(Crónicas de la vuelta al mundo 1. México)

En Holbox hoy, y desde hace unos minutos, llueve con ganas. Me he refugiado bajo una palapa en la plaza del pueblo, y es desde este lugar desde donde escribo estas líneas. Caminé media hora por la playa hasta llegar al pueblo. Pues el camping donde me alojo se encuentra bastante alejado de la población. Hoy tenía plan de playa, pero al mirar al cielo comprendí que no iba a ser tal. Así pues decidí venir hasta aquí en busca de un wifi que aún no encontré. Aquí todo es escandalosamente caro para lo que mi bolsillo se puede permitir.
Ayer, llegué al puerto de Chiquilá tras 2 horas y media en autobús desde Cancún y desde allí cogí un ferry hasta la isla. Al llegar tenía la intención de coger un taxi hasta el camping, ya que aunque no vaya ni con mi presupuesto ni con mi estilo, el sol todavía abrasaba, la mochila pesaba mucho, y la distancia era considerable. En Holbox no hay asfalto, ni tampoco coches. Los carritos de golf hacen las veces de taxi. Cuando salí del embarcadero me di cuenta que no iba a ser tarea fácil ya que había una gran cola de gente esperando para coger uno. Así que decidí comenzar a caminar con la esperanza de encontrar alguno por el camino. Eso no ocurrió.
Las calles eran una suerte de barro y balsas esparcidas por doquier. Según me fui alejando del pueblo los caminos comenzaron a estar desiertos. Aún quedaban caminos por recorrer. No se escuchaba nada alrededor, más que los sonidos de la naturaleza. El sol caía sin piedad y el peso se hacia notar. Llego un momento que no era posible eludir los charcos por lo que tuve que meterme dentro. Hasta los gemelos. Anoche me enteré que en algunos de esos charcos hay cocodrilos. Agradezco no haberlo sabido antes, pues el camino podría haberse convertido en un suplicio.
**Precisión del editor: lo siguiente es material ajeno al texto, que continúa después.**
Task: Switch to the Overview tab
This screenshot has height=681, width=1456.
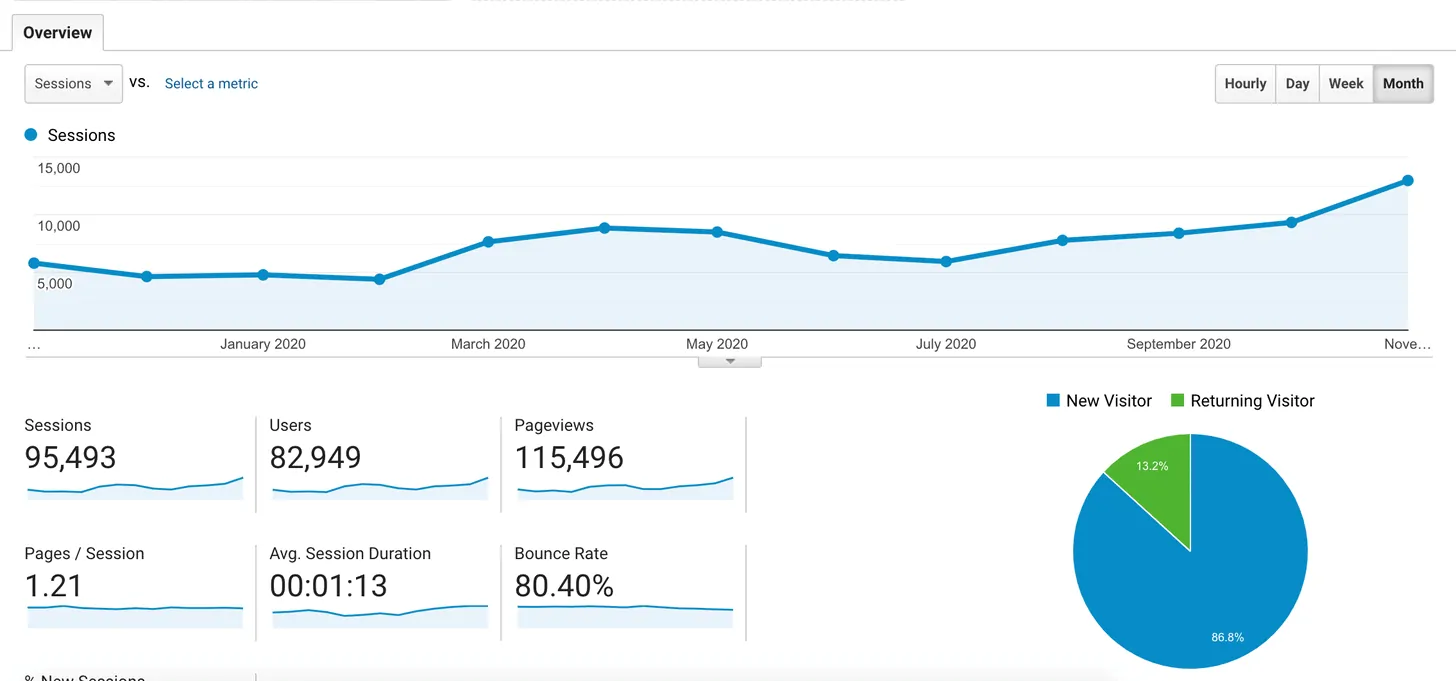Action: [57, 32]
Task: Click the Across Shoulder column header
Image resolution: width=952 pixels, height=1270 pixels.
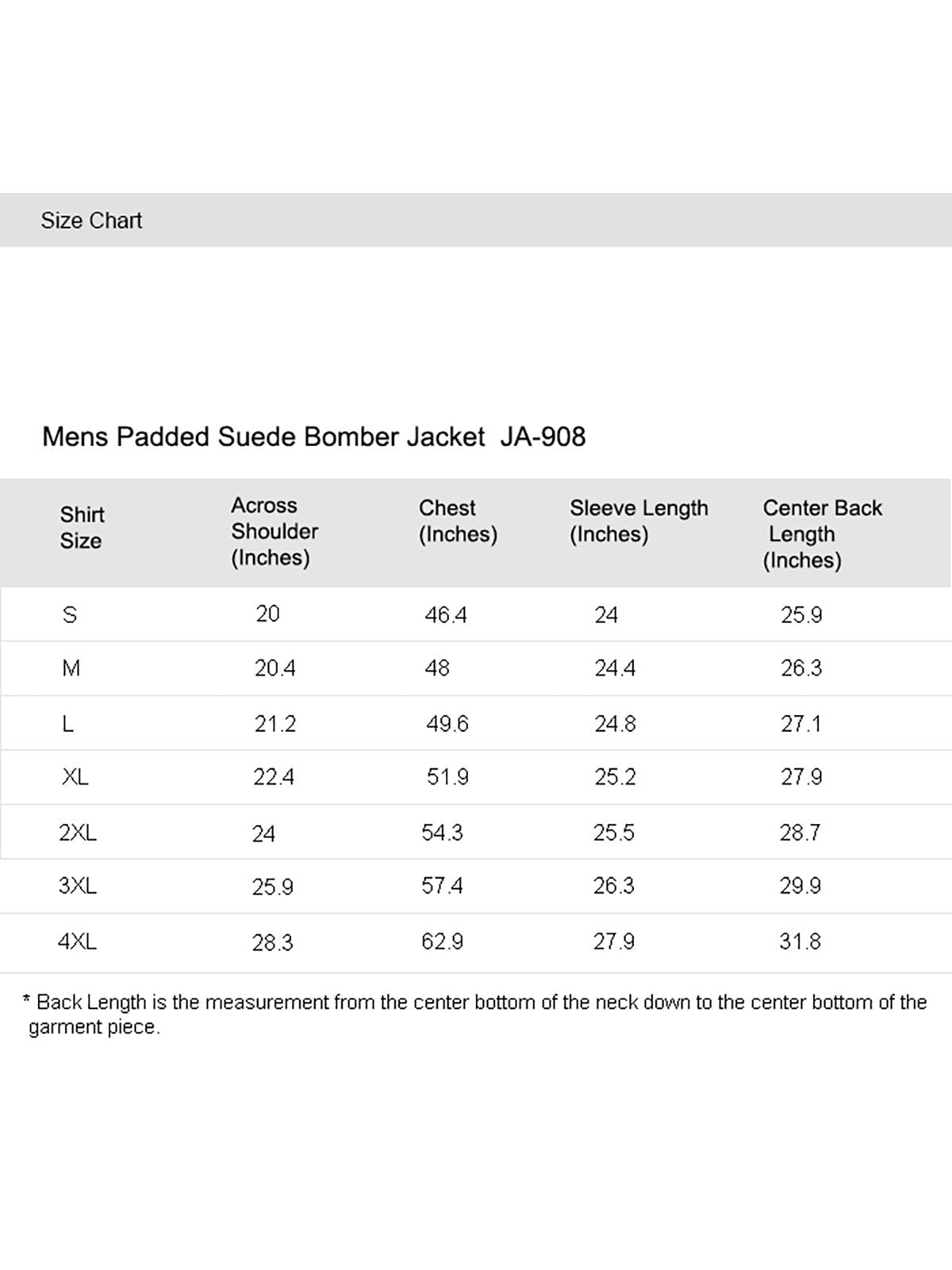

Tras 40 minutos caminando llegué al camping empapada en sudor de los pies a la cabeza, y de barro por debajo de las rodillas. Aquello era un pequeño oasis. Silencio. Me sentí sola. Quise respirar mi soledad y tras comer algo me fui a Punta Cocos, donde me habían dicho que se veían unos atardeceres espectaculares. Algunos ratos flotaba en el agua, de un color azul verdoso poco propio de la isla pero provocado por las tormentas de los últimos días. Un mar poco profundo se extendía frente a mi. Una laguna selvatica aguardaba a mis espaldas esperando a ser descubierta. Hubo un rato que me pregunté qué hacia allí. Pero el ritmo del sol bajando y las nubes tiñéndose de malva en la antesala del atardecer me hicieron volver al ahora, y en un ratito se hizo la magia. Holbox ayer me regaló uno de los atardeceres más espectaculares que he visto en mi vida.
La caída del sol dio paso a la noche. Una noche sin luna, que permitió que las estrellas tomasen el protagonismo que solo obtienen algunos días al año. El manto celeste apareció sobre mi cabeza, mostrando incluso el núcleo de la galaxia. Y de pronto, como si de magia se tratase, un mar de estrellas comenzó a brotar también de los pasos que daban mis pies sumergidos en el agua. Había visto ya la bioluminescencia en otros lugares del mundo, pero en ningún lugar tan espectacular como aquí. Ayer se daban las condiciones idóneas de oscuridad y la concentración plancton en el agua era muy alta. Cuanto mas oscurecía más brillaba el agua con el movimiento. Me sentí en un cuento, y me pellizqué para sentir que no soñaba. Me quedé allí por horas, siendo parte de ese cuento mágico. Luego me trasladé a la laguna trasera, donde la concentración era aún más alta y el efecto más espectacular si cabe.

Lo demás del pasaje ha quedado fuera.